(Beginning of EXCERPTED DATA)
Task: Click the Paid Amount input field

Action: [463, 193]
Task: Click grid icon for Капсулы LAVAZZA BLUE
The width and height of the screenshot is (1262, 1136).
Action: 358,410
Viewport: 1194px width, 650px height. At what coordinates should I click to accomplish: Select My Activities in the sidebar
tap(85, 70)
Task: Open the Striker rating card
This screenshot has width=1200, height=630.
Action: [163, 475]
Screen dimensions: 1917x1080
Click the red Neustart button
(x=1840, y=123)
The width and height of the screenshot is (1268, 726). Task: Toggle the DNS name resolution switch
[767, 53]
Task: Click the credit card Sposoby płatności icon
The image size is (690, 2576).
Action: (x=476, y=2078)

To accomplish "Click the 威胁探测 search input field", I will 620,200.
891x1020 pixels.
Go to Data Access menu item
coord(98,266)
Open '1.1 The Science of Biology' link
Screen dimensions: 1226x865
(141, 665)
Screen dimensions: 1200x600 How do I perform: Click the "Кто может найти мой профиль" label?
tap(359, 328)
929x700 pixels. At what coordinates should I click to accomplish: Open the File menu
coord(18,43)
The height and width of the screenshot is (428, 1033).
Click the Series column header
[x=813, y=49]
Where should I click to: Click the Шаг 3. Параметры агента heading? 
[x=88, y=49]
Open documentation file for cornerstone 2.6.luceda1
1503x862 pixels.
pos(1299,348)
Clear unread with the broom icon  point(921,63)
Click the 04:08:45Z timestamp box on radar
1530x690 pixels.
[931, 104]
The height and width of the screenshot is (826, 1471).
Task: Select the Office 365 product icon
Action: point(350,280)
(End of EXCERPTED DATA)
→ DIRECTIONS FOR THIS TASK
Only the final stretch of the entries above is needed: print exactly the lines from the line containing "Where should I" through the last one.

→ THE COMPLETED TASK
Where should I click to: Click the Шаг 3. Параметры агента heading? 
[x=88, y=49]
Open documentation file for cornerstone 2.6.luceda1
1503x862 pixels.
pos(1299,348)
Clear unread with the broom icon  point(921,63)
Click the 04:08:45Z timestamp box on radar
1530x690 pixels.
[931, 104]
The height and width of the screenshot is (826, 1471).
Task: Select the Office 365 product icon
Action: point(350,280)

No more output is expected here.